Abstract The notion that psychosocial factors can affect malignant progression has long been suspected. Clinical and epidemiological studies have recognized that specific psychosocial factors, such as stress, chronic depression, and lack of social support are risk factors for more rapid progression of cancer. However, the underlying mechanisms for this association are poorly understood. Cancer metastasis is a sequential and complex process that results in widespread dissemination of cancer cells. We have performed a series of in vitro and in vivo experiments using mechanistic manipulations to identify specific neuroendocrine signaling pathways that mediate direct effects of chronic stress on tumor cell biology.
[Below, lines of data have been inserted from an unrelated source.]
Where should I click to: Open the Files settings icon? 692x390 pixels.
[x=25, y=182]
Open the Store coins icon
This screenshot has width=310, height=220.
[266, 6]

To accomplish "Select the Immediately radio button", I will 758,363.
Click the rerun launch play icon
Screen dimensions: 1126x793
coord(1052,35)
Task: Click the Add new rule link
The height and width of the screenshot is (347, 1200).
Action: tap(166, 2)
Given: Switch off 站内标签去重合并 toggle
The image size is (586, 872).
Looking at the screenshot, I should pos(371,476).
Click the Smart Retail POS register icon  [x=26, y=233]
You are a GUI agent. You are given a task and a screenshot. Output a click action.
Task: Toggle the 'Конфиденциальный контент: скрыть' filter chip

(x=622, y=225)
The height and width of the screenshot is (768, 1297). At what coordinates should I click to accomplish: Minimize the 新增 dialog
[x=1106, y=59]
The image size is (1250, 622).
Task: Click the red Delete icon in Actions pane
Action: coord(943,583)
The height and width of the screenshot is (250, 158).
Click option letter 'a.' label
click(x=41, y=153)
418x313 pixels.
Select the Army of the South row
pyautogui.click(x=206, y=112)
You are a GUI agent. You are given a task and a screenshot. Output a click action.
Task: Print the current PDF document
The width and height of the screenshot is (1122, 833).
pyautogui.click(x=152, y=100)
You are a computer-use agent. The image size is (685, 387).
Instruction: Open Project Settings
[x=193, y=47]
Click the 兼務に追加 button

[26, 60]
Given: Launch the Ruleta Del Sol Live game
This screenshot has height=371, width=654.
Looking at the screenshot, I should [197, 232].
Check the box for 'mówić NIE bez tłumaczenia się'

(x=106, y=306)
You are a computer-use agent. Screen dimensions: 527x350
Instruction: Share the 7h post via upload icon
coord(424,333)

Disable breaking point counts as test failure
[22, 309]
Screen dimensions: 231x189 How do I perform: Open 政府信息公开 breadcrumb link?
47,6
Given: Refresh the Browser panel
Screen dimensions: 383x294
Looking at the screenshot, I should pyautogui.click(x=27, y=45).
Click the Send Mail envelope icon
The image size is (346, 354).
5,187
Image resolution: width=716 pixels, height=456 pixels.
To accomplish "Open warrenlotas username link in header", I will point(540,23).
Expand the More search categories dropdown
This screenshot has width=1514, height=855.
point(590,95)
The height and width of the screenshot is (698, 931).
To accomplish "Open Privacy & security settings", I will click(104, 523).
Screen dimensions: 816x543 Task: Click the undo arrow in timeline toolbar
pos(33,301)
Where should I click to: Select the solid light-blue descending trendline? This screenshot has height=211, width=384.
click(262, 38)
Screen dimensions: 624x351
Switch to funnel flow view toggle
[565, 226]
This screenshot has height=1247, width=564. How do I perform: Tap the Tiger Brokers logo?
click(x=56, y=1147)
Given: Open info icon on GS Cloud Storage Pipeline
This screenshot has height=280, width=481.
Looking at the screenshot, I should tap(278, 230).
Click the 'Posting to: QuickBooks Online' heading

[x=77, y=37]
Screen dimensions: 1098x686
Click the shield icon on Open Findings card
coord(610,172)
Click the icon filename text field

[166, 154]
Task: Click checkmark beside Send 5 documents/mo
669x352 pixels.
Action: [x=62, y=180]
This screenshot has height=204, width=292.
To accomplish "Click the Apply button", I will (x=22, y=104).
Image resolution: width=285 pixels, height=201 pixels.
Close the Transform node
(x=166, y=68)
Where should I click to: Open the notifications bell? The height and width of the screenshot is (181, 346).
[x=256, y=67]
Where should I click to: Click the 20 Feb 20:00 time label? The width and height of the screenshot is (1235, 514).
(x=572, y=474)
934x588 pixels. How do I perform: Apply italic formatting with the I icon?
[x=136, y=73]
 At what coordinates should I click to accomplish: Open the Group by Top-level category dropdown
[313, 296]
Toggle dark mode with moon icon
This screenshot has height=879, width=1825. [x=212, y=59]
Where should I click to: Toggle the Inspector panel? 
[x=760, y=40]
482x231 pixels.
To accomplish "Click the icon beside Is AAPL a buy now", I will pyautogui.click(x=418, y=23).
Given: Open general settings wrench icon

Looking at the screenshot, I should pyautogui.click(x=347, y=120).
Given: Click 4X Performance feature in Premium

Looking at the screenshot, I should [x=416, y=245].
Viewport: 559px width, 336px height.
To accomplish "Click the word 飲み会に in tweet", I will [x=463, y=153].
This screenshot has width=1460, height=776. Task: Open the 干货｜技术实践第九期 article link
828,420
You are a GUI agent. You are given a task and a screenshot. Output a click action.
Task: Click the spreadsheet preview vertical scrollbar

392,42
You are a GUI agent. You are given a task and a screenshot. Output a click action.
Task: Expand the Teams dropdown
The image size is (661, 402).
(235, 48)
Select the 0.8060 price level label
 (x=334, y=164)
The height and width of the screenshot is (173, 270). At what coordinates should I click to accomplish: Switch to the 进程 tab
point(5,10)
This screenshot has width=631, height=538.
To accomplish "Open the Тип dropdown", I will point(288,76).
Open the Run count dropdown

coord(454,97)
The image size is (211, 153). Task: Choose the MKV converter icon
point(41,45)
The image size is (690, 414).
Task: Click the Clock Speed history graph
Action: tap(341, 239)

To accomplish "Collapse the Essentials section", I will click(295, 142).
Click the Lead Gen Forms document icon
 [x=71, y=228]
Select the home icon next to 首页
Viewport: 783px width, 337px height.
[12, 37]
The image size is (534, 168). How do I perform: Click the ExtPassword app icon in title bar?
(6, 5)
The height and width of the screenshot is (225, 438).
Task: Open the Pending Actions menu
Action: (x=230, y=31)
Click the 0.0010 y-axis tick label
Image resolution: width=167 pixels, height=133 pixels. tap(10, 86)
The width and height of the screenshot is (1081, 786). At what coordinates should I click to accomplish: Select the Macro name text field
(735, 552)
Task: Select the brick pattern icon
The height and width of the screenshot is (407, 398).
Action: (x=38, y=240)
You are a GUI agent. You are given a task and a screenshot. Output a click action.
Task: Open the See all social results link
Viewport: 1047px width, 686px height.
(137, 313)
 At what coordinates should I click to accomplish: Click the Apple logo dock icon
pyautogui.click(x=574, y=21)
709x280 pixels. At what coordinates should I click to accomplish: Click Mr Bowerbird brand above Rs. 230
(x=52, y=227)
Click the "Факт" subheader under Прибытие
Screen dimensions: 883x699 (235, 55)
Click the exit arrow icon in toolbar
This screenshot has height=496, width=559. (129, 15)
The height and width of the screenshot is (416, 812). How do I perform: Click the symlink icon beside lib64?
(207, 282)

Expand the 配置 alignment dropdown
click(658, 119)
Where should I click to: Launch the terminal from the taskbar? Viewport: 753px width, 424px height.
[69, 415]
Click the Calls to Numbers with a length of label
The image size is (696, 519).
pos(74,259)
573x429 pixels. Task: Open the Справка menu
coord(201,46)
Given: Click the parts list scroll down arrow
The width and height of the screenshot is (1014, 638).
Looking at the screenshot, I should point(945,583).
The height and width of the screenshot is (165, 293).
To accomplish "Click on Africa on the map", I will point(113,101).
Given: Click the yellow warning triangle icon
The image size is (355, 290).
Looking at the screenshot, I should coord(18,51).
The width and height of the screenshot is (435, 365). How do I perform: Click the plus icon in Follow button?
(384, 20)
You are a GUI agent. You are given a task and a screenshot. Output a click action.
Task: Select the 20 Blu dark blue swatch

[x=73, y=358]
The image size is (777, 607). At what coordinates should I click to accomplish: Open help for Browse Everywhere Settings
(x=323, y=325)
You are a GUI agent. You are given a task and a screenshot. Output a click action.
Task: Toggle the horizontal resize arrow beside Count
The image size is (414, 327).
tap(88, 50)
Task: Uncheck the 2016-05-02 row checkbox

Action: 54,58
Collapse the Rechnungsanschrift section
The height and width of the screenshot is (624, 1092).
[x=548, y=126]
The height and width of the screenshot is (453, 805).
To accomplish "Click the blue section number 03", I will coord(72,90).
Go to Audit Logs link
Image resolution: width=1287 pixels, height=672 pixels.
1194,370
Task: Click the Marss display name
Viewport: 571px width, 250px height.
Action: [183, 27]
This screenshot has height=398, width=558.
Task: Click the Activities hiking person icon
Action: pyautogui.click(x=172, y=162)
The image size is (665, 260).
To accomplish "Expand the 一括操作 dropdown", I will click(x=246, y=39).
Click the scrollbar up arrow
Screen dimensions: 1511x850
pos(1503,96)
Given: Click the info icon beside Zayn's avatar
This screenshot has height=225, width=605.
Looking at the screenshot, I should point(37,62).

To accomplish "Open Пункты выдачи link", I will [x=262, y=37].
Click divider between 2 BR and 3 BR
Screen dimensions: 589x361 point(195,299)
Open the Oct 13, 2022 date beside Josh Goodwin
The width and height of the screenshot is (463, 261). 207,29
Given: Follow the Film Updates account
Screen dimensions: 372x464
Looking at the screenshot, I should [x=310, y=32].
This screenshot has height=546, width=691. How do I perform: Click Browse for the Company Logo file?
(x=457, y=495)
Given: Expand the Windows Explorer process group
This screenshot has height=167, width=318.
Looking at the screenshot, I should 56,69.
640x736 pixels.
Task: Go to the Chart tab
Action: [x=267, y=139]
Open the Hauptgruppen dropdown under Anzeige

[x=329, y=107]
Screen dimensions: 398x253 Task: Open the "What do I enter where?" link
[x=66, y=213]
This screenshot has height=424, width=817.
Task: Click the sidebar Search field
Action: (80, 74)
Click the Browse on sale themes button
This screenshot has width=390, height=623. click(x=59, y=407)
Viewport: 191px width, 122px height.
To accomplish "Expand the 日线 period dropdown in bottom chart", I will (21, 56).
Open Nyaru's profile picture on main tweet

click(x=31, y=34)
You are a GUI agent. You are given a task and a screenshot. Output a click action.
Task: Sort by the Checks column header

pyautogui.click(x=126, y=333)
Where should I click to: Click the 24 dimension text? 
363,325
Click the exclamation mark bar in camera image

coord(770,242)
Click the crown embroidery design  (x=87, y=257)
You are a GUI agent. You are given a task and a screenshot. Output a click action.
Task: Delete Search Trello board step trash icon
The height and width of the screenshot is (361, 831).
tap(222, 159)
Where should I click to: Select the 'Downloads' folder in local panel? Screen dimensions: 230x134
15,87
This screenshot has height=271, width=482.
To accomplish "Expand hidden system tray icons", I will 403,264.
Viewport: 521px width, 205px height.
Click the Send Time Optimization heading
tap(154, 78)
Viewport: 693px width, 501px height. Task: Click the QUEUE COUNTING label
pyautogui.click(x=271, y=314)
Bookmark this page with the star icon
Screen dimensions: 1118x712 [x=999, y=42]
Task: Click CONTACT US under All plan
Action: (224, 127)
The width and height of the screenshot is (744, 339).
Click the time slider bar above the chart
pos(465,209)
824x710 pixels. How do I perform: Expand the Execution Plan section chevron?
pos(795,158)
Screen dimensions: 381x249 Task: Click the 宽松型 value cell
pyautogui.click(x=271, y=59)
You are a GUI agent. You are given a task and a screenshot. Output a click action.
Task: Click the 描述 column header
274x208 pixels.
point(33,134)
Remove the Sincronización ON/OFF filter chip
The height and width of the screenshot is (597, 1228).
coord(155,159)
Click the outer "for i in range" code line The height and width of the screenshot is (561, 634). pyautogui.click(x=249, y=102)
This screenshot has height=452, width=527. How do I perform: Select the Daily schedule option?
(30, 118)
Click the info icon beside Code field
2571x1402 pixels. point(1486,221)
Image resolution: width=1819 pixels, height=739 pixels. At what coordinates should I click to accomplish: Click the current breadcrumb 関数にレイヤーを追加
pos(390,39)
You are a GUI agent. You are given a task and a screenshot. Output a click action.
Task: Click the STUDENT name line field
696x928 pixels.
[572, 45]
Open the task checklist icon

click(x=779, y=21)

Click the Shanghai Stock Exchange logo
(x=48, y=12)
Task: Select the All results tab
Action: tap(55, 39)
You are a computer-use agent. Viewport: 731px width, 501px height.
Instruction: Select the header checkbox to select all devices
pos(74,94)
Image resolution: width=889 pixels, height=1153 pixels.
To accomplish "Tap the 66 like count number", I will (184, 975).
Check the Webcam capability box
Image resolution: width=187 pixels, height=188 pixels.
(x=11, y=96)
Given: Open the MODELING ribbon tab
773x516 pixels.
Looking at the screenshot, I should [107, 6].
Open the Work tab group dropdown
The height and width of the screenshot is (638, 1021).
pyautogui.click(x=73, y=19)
These studies focused on the effects of catecholamine neurotransmitters on angiogenic pathways that support the growth and progression of human ovarian carcinoma as well as other steps in the metastatic cascade. Findings indicate that chronic stress affects multiple steps during metastasis, resulting in greater tumor burden and more invasive growth in orthotopic mouse models. Moreover, catecholamines modulate the expression of genes encoding angiogenic factors (e.g., VEGF) via β-adrenergic receptors expressed on the human tumor cell surface. These effects are mediated primarily through activation of the tumor cell cyclic AMP (cAMP)-protein kinase A (PKA) signaling pathway by the 2-adrenergic receptor. These data implicate β-adrenergic activation of the cAMP-PKA signaling pathway as a major mechanism by which behavioral stress can enhance tumor angiogenesis and growth. At a clinical level, circulating levels of angiogenic factors such as VEGF and IL-6 are correlated with greater distress and inversely related to social support. Our recent studies demonstrate that relationships between psychosocial factors and angiogenic factors extend to the tumor microenvironment as well. Dissecting these pathways by which chronic stress provides support for angiogenesis and other steps in metastasis could have therapeutic implications for cancer management. Citation Information: Cancer Prev Res 2010;3(1 Suppl):ED07-02.